** begin SUPPLIED TEXT **

Re: [midatlanticretro] Computer presentation/games
I was surprised your question did not get any replies. Of course there
is no obvious answer and thus some thought is required. :-)
Games - especially simple games that can be played without practice -
are the obvious demo for the PDP. Even today games continue to be the
come-on used at the gypsy computer shows today.
I never had a chance to sit down to really see what you had running this
year so I have no idea what games or programs you had running this year.
I think terminal-friendly text games like Wumpus and Trek would be
better than Adventure. I played both on VM/CMS and TSO using a Silent
700 thermal printing terminal. The effect can't be much different from
your teletype on the PDP.
For those who don't or can't relate to the games, a text editor/word
processor would be a good introduction to using a terminal for "serious
purposes" on a "limited" system. To you have something with the
capabilities of *early* WordStar? Sit someone down and open a file for
them to edit. Give them a cheat sheet of commands and ask them to
edit/enter some text. This would give people a taste of using such a
system in a business setting.
David Gesswein wrote:
> We have had several people commenting on using games for demonstrating
> computers. When working on my displays I've tried to figure out how to make
> a presentation that gives a reasonable view of the machine and
> I've found it hard to not fall back on games. This year with the TU10
> restoration being much more complex that originally expected I ran out of
> time for display preparation so games and copying files between the tapes
> was it.

** end SUPPLIED TEXT **
** begin DATA SHOWN **

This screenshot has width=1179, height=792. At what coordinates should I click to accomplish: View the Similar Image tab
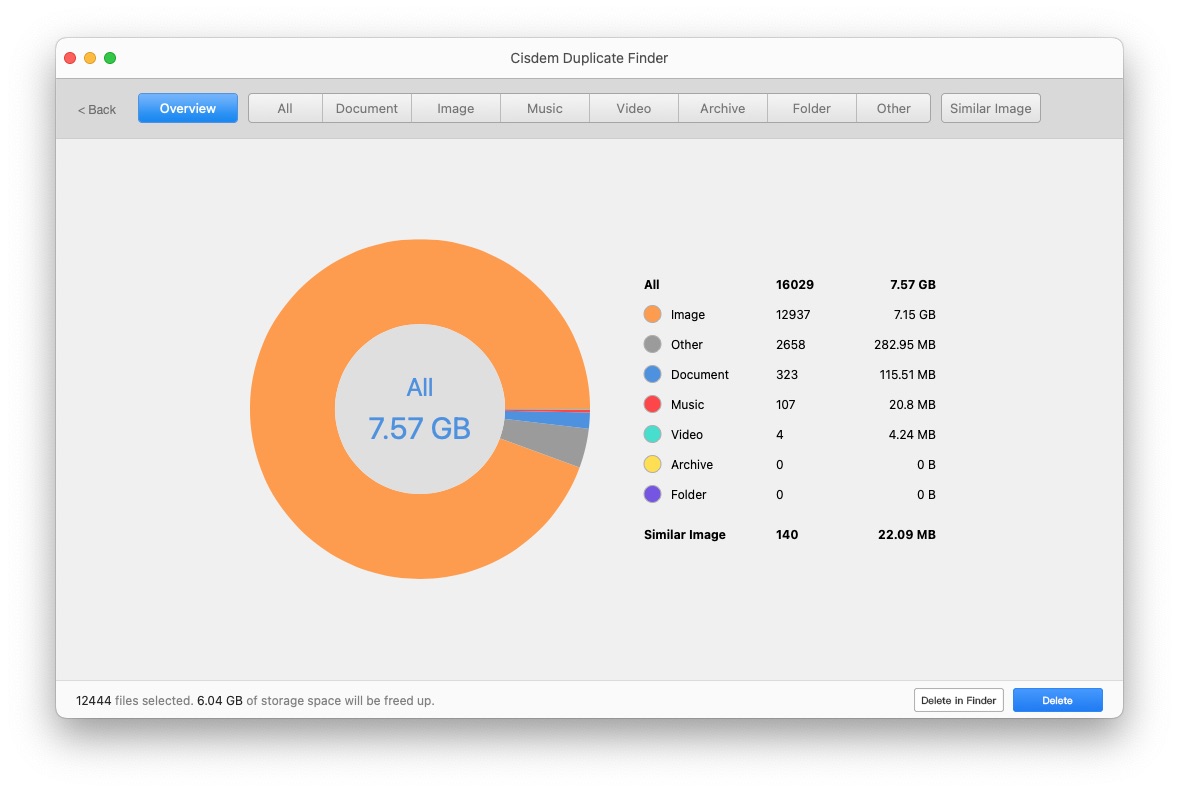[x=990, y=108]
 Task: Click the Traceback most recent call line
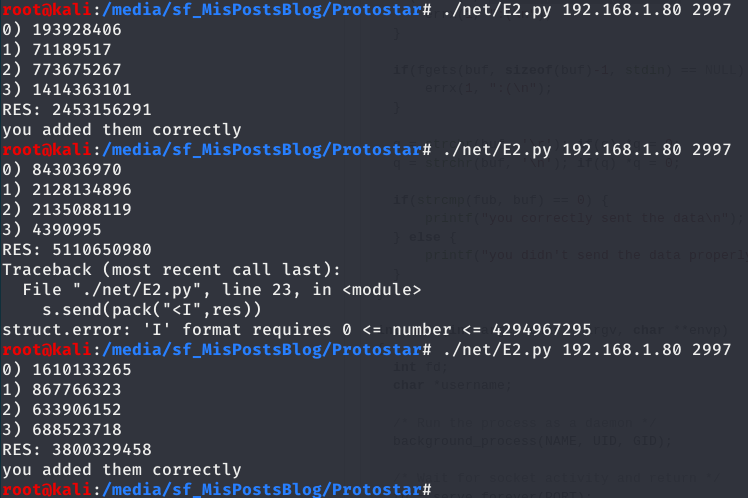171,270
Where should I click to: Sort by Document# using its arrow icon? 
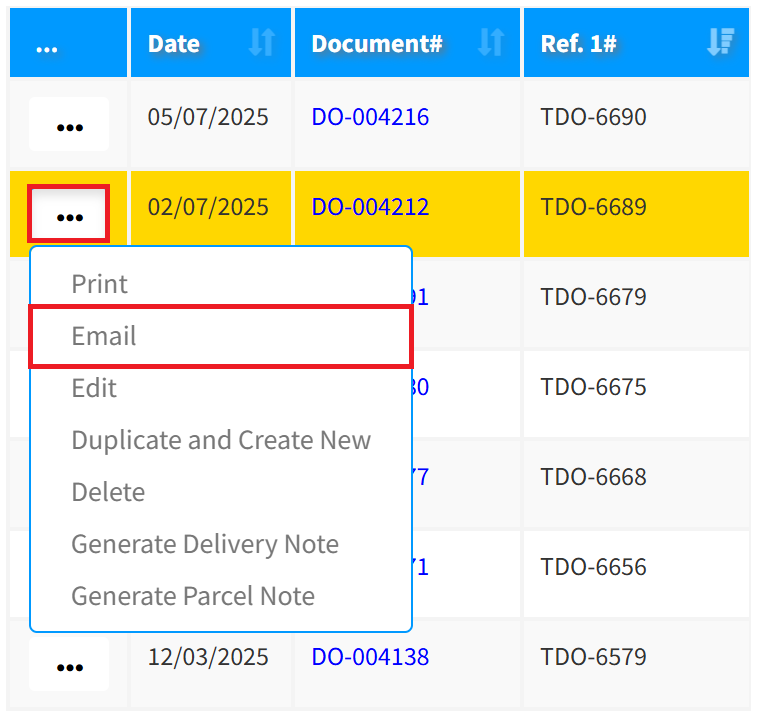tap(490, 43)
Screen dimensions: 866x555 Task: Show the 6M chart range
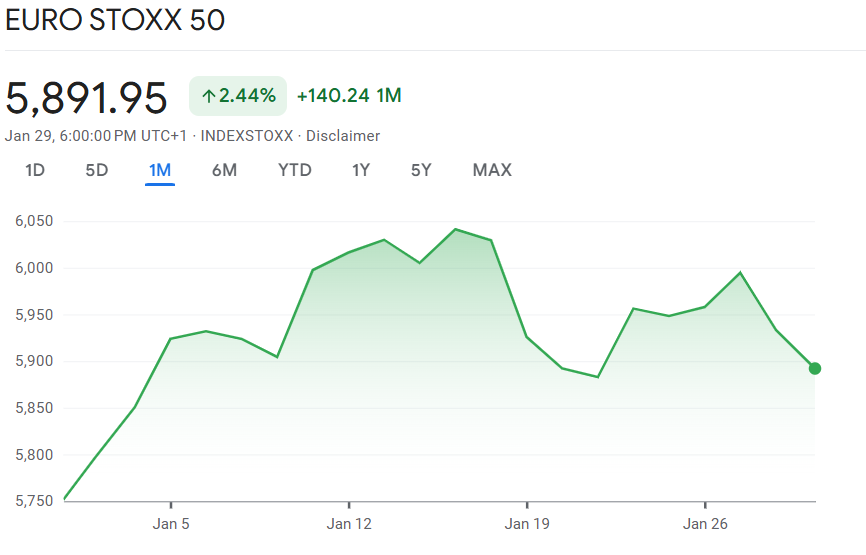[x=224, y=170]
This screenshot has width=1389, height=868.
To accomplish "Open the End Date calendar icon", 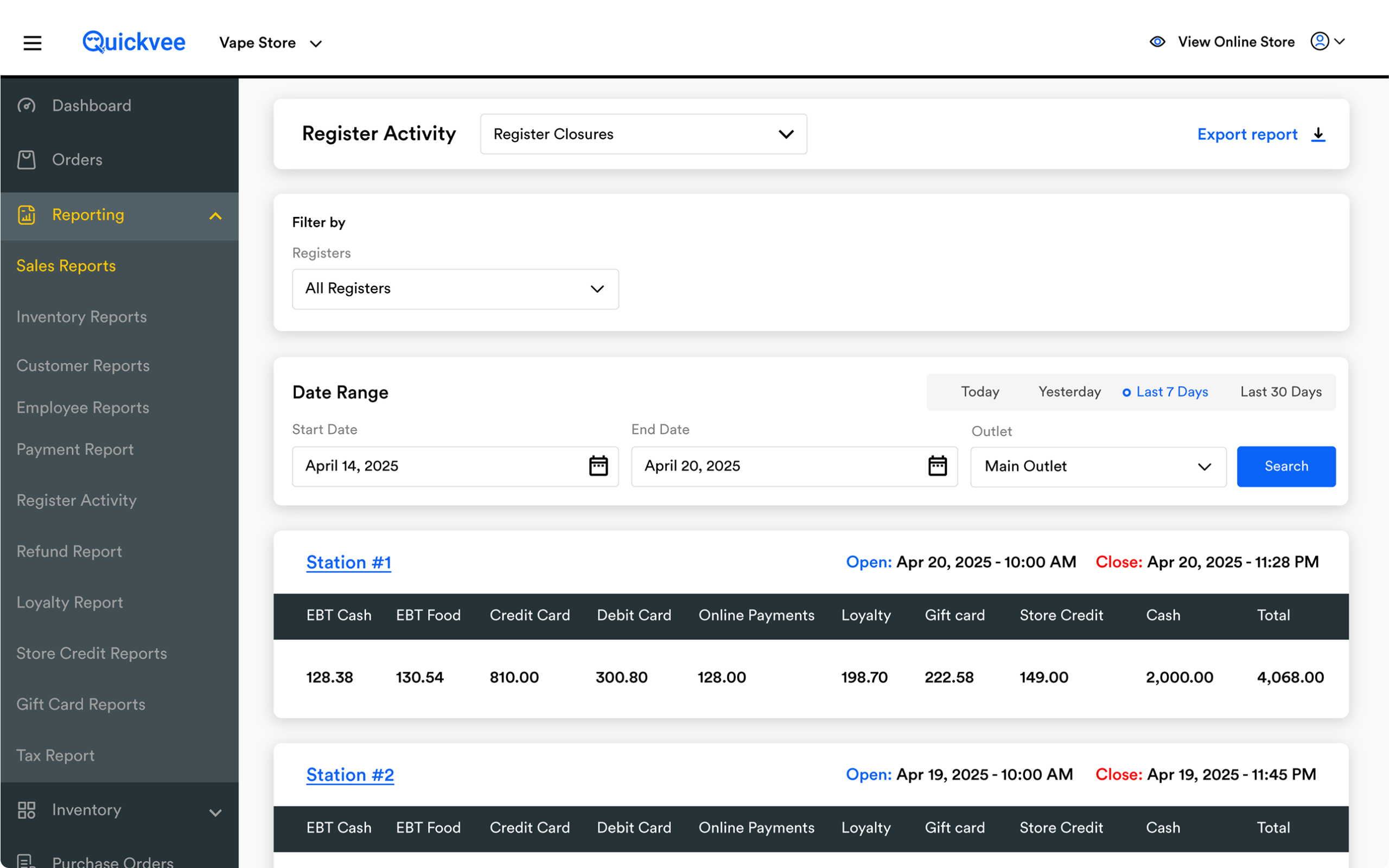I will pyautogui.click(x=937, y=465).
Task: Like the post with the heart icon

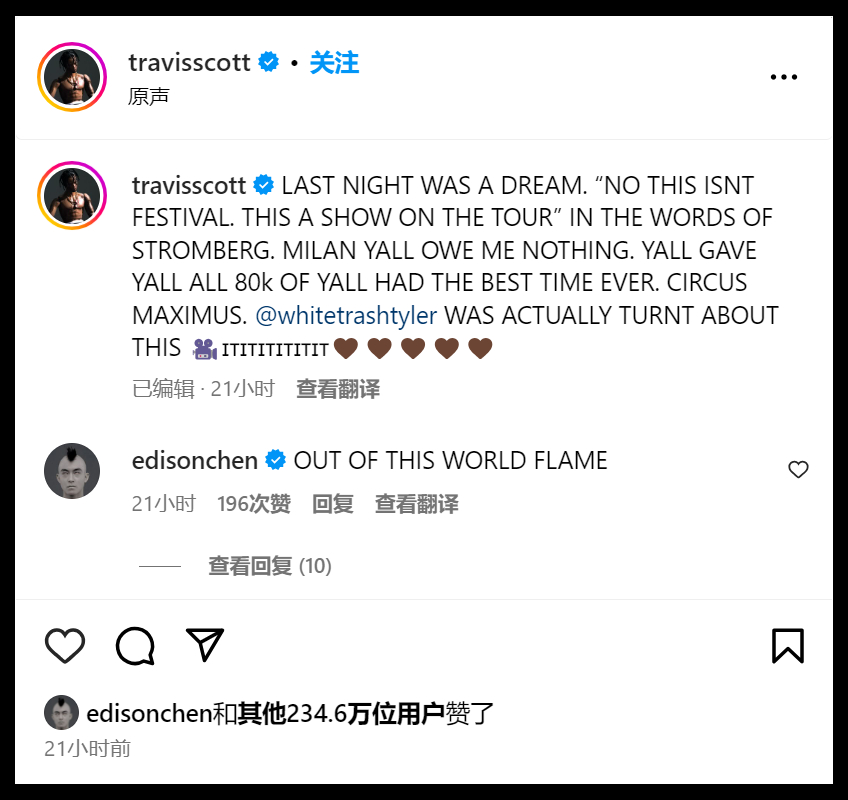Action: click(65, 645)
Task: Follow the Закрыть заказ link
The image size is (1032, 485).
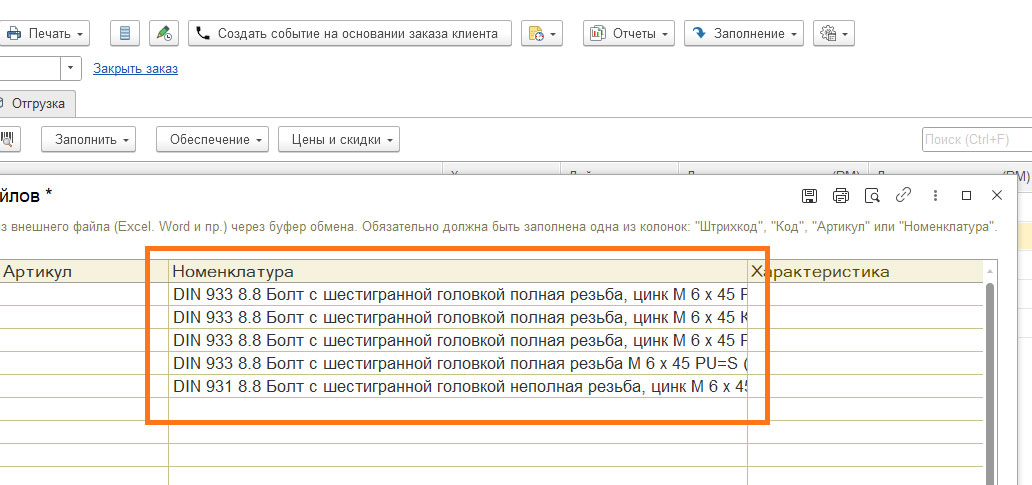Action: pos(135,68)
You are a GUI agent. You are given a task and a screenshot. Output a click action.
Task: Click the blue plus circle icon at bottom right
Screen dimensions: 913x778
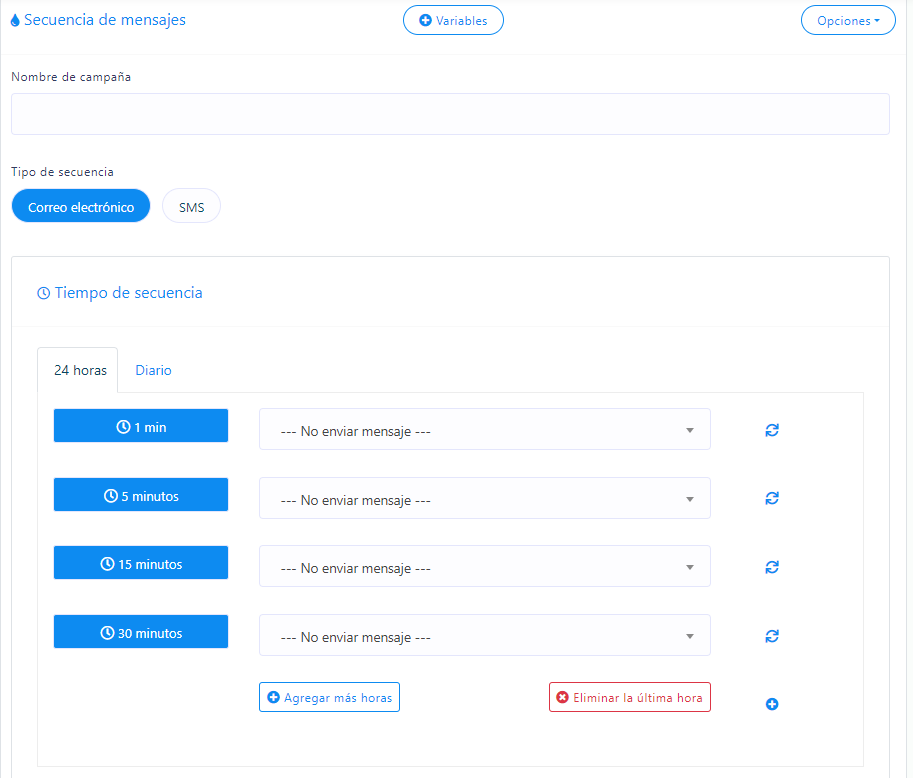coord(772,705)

** end DATA SHOWN **

- TASK TO CARRY OUT -
Carry on the mailing-list post about demonstrating the PDP with games, picking up after its last quoted sentence. The records come from a different source than the mailing-list post.

- ANSWER -
> Games are something that most of the public can identify with, can be shown
> quickly and are readily available for just about any system. The other
> easy one is pretty "pictures" on displays like the kaleidoscope
> program I had running on the point plot last year. Good for getting
> At least for the systems I'm demonstrating they definitely existed (and
> even DEC used them as easy examples in the manuals) they are a small portion
> of how the machines were used.
> I can't really think of any way to make a reasonable demo of say how
> software development would have been done that would be understandable
> or of interest to very many people. The PDP-8/E's I have were used for
> school administration but I don't think people are going to get excited
> about watching it reconcile the general ledger accounts. Numeric control
> industrial applications would make a cool appropriate demo but I don't have
> that milling machine peripheral.
> I know its sort of system specific but do people have ideas on how to convey
> other usage of machines in a way that will work with people who don't
> really understand old computers?
> I've also wondered how much of what I say in trying to describe the machine
> has meaning to people.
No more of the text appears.